Fino al 5 settembre Cecilia Vicuña è protagonista di una grande mostra personale al Guggenheim di New York. Un riconoscimento importante per la poetessa, artista, regista e attivista cilena nata a Santiago nel 1948. «Spin Spin Triangulene» presenta la produzione artistica di Vicuña dalla fine degli anni Sessanta a oggi e alcune nuove opere. Il titolo è un’invenzione poetica che sottolinea il legame tra la scienza e le conoscenze indigene a cui la sua arte fa riferimento.
Vicuña esordisce come pittrice astratta negli anni Sessanta ma ben presto nel 1969 si accorge che in questo modo avrebbe perpetrato la tradizione dei «santi» coloni, semplicemente interiorizzata in una mano indigena, l’artista decide di riportare sulla tela in modo minuzioso le immagini nella sua testa.

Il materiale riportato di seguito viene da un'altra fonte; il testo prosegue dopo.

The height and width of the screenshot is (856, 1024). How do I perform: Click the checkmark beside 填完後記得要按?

Nascono alcune delle opere più emblematiche della sua arte, come il ritratto della madre scelto come immagine guida della Biennale di Venezia in corso, che da poco l’ha insignita del Leone d’Oro alla carriera per la precisione, l’umiltà e l’ostinazione con cui ha anticipato la presa di coscienza sulle tematiche ambientali e il femminismo.

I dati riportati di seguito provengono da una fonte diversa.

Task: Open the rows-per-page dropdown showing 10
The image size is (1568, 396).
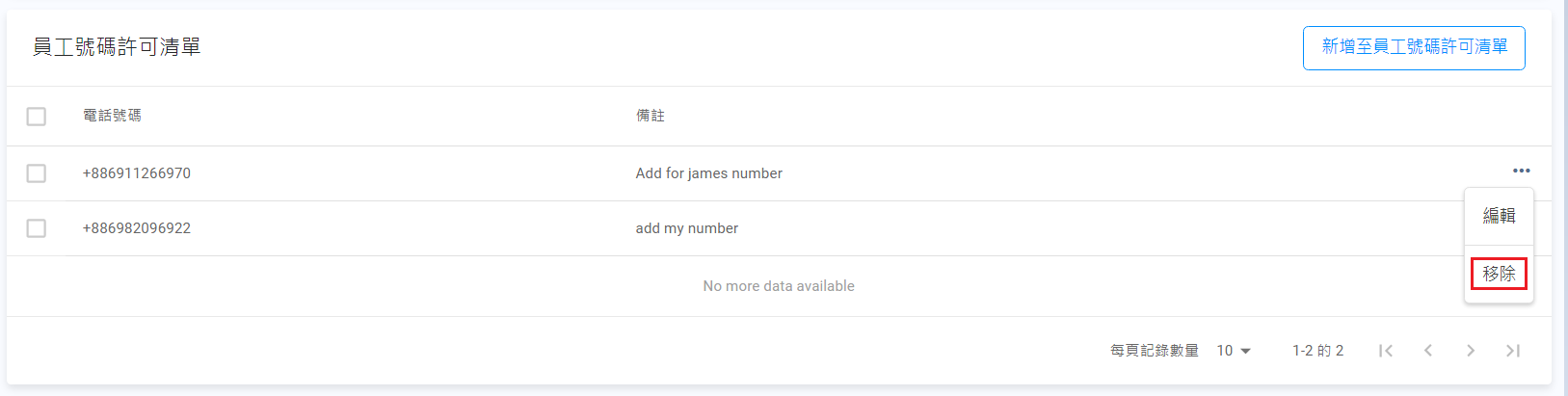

La sua fascinazione per le tradizioni indigene e le epistemologie non occidentali si è intrecciata fin da subito con un ruolo attivo in supporto alle lotte di liberazione dei popoli di tutto il mondo. Nel 1974, un anno dopo essersi autoesiliata a Londra in seguito al golpe di Augusto Pinochet, fonda Artists for Democracy (Afd) insieme a David Medalla, John Dugger e Guy Brett.
Trasferitasi a New York nel 1980 Cecilia Vicuña riceve ora, dalla città dove ha trascorso la maggior parte della sua vita, un importante riconoscimento. Per la prima volta raccontata in una grande mostra personale, la sua ricerca multidisciplinare ha fatto della memoria, del linguaggio, della scienza, della spiritualità e della conoscenza indigena il fulcro da cui far sorgere una pratica difficile da confinare nelle categorie.

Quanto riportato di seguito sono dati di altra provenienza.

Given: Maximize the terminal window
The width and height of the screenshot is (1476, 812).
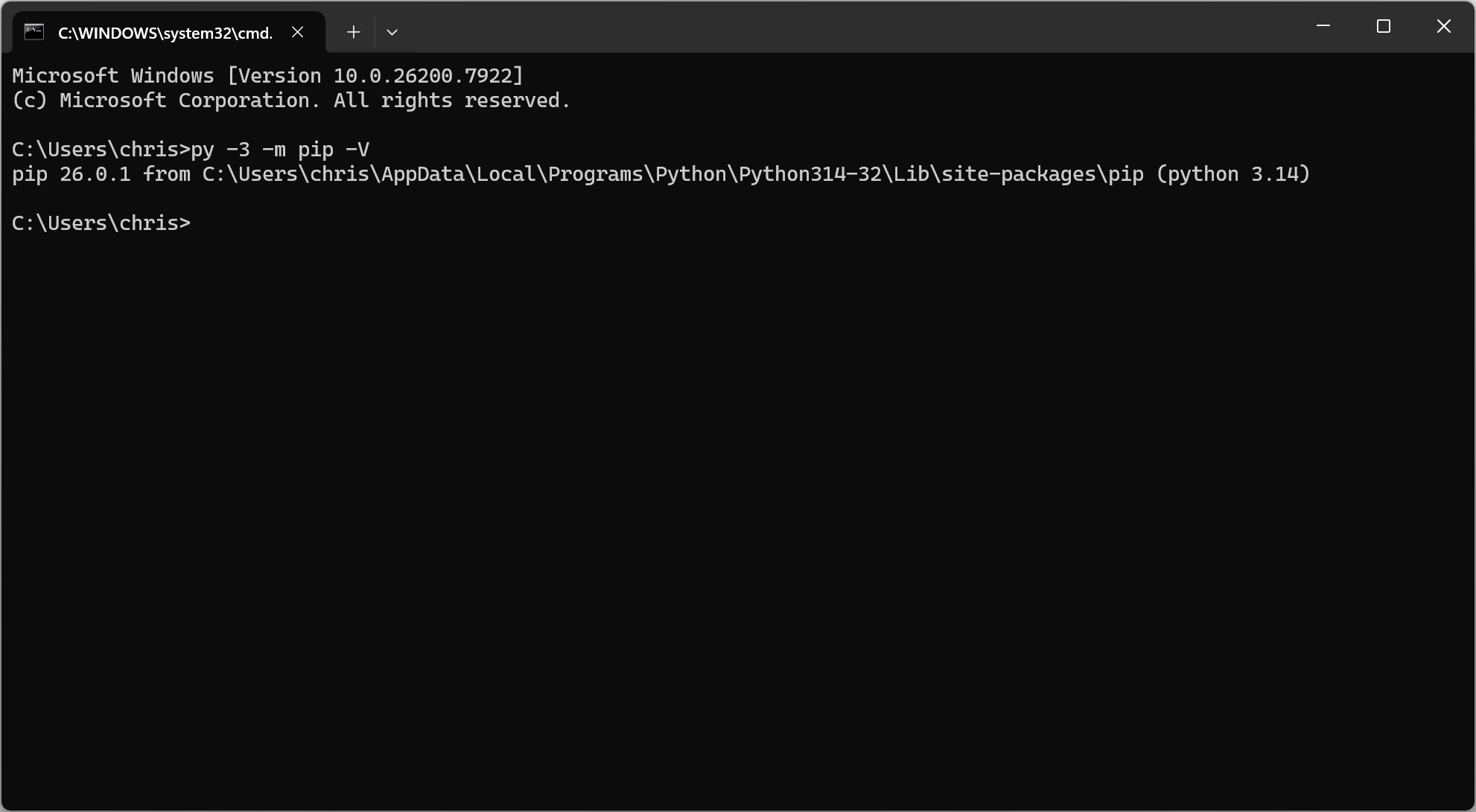Looking at the screenshot, I should (1384, 26).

In mostra, tra tessuti, film e opere su carta, ci saranno anche le Palabrarmas, o «armi di parole», indovinelli e poesie nella concezione di Cecilia Vicuña emblematiche del linguaggio come entità vivente dai risvolti politici, la nuova installazione «Quipu del exterminio / Extermination Quipu» (2022), costruita sul sistema narrativo/numerico andino dei nodi e la performance «Quipu», una cerimonia di guarigione collettiva che invita il pubblico a rendersi partecipe del cambiamento poetico e politico del nostro mondo.
Come dichiara l’artista, «il mio lavoro si sofferma sul non ancora, sul potenziale futuro del non formato, dove suono, tessitura e linguaggio interagiscono per creare nuovi significati».